◆ What to work on
A complete, exact copy of the records below is the required result.

Dataset entries
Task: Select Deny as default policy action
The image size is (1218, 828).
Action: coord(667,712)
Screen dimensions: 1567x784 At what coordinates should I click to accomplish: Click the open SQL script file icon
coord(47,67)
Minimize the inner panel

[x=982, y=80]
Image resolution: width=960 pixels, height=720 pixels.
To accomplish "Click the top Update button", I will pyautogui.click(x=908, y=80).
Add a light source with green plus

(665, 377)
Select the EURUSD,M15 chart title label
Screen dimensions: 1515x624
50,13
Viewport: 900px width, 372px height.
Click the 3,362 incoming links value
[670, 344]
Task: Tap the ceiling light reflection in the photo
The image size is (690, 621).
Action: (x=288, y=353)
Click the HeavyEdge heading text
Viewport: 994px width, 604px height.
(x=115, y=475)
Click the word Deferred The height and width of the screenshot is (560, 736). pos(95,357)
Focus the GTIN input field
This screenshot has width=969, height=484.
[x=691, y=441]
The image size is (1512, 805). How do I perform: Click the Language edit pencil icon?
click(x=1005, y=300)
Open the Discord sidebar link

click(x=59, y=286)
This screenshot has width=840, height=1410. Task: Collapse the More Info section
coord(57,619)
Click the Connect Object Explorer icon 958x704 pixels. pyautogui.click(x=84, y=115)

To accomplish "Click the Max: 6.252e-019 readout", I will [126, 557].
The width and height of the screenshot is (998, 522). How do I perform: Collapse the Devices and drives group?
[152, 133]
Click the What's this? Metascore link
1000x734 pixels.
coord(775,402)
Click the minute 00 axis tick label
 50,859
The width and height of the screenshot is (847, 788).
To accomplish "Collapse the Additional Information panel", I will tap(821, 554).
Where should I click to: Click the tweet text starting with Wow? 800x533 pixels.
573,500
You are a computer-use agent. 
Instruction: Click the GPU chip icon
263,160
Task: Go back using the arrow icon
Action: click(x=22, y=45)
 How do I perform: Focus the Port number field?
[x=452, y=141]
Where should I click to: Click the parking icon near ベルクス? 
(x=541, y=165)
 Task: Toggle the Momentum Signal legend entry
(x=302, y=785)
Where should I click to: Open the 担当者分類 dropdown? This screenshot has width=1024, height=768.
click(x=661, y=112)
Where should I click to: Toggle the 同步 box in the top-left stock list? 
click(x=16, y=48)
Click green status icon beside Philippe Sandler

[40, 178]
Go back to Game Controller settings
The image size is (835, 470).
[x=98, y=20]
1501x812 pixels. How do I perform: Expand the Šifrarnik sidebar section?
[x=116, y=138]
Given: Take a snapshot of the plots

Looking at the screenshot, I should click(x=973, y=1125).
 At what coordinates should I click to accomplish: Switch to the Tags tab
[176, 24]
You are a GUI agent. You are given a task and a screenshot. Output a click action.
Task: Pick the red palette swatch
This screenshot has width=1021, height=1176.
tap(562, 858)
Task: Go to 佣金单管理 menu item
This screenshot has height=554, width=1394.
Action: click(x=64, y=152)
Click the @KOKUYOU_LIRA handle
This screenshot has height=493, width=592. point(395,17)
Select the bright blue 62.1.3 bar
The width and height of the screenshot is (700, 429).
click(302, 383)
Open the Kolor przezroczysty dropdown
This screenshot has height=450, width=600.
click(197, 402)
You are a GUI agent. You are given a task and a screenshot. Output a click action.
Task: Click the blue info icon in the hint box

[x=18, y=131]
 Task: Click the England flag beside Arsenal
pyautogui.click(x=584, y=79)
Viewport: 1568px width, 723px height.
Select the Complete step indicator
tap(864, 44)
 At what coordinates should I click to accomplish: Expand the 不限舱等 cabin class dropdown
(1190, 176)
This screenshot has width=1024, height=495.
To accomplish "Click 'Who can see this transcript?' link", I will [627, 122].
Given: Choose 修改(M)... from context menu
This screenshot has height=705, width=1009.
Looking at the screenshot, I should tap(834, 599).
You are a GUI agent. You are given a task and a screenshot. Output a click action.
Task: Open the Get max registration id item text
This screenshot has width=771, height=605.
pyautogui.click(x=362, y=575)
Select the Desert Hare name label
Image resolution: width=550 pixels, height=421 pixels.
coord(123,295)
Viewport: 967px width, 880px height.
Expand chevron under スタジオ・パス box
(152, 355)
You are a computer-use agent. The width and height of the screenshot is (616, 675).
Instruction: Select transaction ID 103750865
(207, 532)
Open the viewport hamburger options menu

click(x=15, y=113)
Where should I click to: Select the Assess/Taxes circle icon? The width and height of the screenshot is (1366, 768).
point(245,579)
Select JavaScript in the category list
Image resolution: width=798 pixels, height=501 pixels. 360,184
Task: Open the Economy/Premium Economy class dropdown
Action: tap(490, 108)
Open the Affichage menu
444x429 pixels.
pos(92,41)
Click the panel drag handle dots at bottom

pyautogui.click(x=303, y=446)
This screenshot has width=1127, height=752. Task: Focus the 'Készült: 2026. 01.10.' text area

◆ Written solution
Task: Select Deny as default policy action
The image size is (1218, 828).
Action: coord(667,712)
Screen dimensions: 1567x784 At what coordinates should I click to accomplish: Click the open SQL script file icon
coord(47,67)
Minimize the inner panel

[x=982, y=80]
Image resolution: width=960 pixels, height=720 pixels.
To accomplish "Click the top Update button", I will pyautogui.click(x=908, y=80).
Add a light source with green plus

(665, 377)
Select the EURUSD,M15 chart title label
Screen dimensions: 1515x624
50,13
Viewport: 900px width, 372px height.
Click the 3,362 incoming links value
[670, 344]
Task: Tap the ceiling light reflection in the photo
The image size is (690, 621).
Action: (x=288, y=353)
Click the HeavyEdge heading text
Viewport: 994px width, 604px height.
(x=115, y=475)
Click the word Deferred The height and width of the screenshot is (560, 736). pos(95,357)
Focus the GTIN input field
This screenshot has width=969, height=484.
[x=691, y=441]
The image size is (1512, 805). How do I perform: Click the Language edit pencil icon?
click(x=1005, y=300)
Open the Discord sidebar link

click(x=59, y=286)
This screenshot has width=840, height=1410. Task: Collapse the More Info section
coord(57,619)
Click the Connect Object Explorer icon 958x704 pixels. pyautogui.click(x=84, y=115)

To accomplish "Click the Max: 6.252e-019 readout", I will [126, 557].
The width and height of the screenshot is (998, 522). How do I perform: Collapse the Devices and drives group?
[152, 133]
Click the What's this? Metascore link
1000x734 pixels.
coord(775,402)
Click the minute 00 axis tick label
 50,859
The width and height of the screenshot is (847, 788).
To accomplish "Collapse the Additional Information panel", I will tap(821, 554).
Where should I click to: Click the tweet text starting with Wow? 800x533 pixels.
573,500
You are a computer-use agent. 
Instruction: Click the GPU chip icon
263,160
Task: Go back using the arrow icon
Action: click(x=22, y=45)
 How do I perform: Focus the Port number field?
[x=452, y=141]
Where should I click to: Click the parking icon near ベルクス? 
(x=541, y=165)
 Task: Toggle the Momentum Signal legend entry
(x=302, y=785)
Where should I click to: Open the 担当者分類 dropdown? This screenshot has width=1024, height=768.
click(x=661, y=112)
Where should I click to: Toggle the 同步 box in the top-left stock list? 
click(x=16, y=48)
Click green status icon beside Philippe Sandler

[40, 178]
Go back to Game Controller settings
The image size is (835, 470).
[x=98, y=20]
1501x812 pixels. How do I perform: Expand the Šifrarnik sidebar section?
[x=116, y=138]
Given: Take a snapshot of the plots

Looking at the screenshot, I should click(x=973, y=1125).
 At what coordinates should I click to accomplish: Switch to the Tags tab
[176, 24]
You are a GUI agent. You are given a task and a screenshot. Output a click action.
Task: Pick the red palette swatch
This screenshot has width=1021, height=1176.
tap(562, 858)
Task: Go to 佣金单管理 menu item
This screenshot has height=554, width=1394.
Action: click(x=64, y=152)
Click the @KOKUYOU_LIRA handle
This screenshot has height=493, width=592. point(395,17)
Select the bright blue 62.1.3 bar
The width and height of the screenshot is (700, 429).
click(302, 383)
Open the Kolor przezroczysty dropdown
This screenshot has height=450, width=600.
click(197, 402)
You are a GUI agent. You are given a task and a screenshot. Output a click action.
Task: Click the blue info icon in the hint box

[x=18, y=131]
 Task: Click the England flag beside Arsenal
pyautogui.click(x=584, y=79)
Viewport: 1568px width, 723px height.
Select the Complete step indicator
tap(864, 44)
 At what coordinates should I click to accomplish: Expand the 不限舱等 cabin class dropdown
(1190, 176)
This screenshot has width=1024, height=495.
To accomplish "Click 'Who can see this transcript?' link", I will [627, 122].
Given: Choose 修改(M)... from context menu
This screenshot has height=705, width=1009.
Looking at the screenshot, I should tap(834, 599).
You are a GUI agent. You are given a task and a screenshot. Output a click action.
Task: Open the Get max registration id item text
This screenshot has width=771, height=605.
pyautogui.click(x=362, y=575)
Select the Desert Hare name label
Image resolution: width=550 pixels, height=421 pixels.
coord(123,295)
Viewport: 967px width, 880px height.
Expand chevron under スタジオ・パス box
(152, 355)
You are a computer-use agent. The width and height of the screenshot is (616, 675).
Instruction: Select transaction ID 103750865
(207, 532)
Open the viewport hamburger options menu

click(x=15, y=113)
Where should I click to: Select the Assess/Taxes circle icon? The width and height of the screenshot is (1366, 768).
point(245,579)
Select JavaScript in the category list
Image resolution: width=798 pixels, height=501 pixels. 360,184
Task: Open the Economy/Premium Economy class dropdown
Action: tap(490, 108)
Open the Affichage menu
444x429 pixels.
pos(92,41)
Click the panel drag handle dots at bottom

pyautogui.click(x=303, y=446)
This screenshot has width=1127, height=752. Task: Focus the 'Készült: 2026. 01.10.' text area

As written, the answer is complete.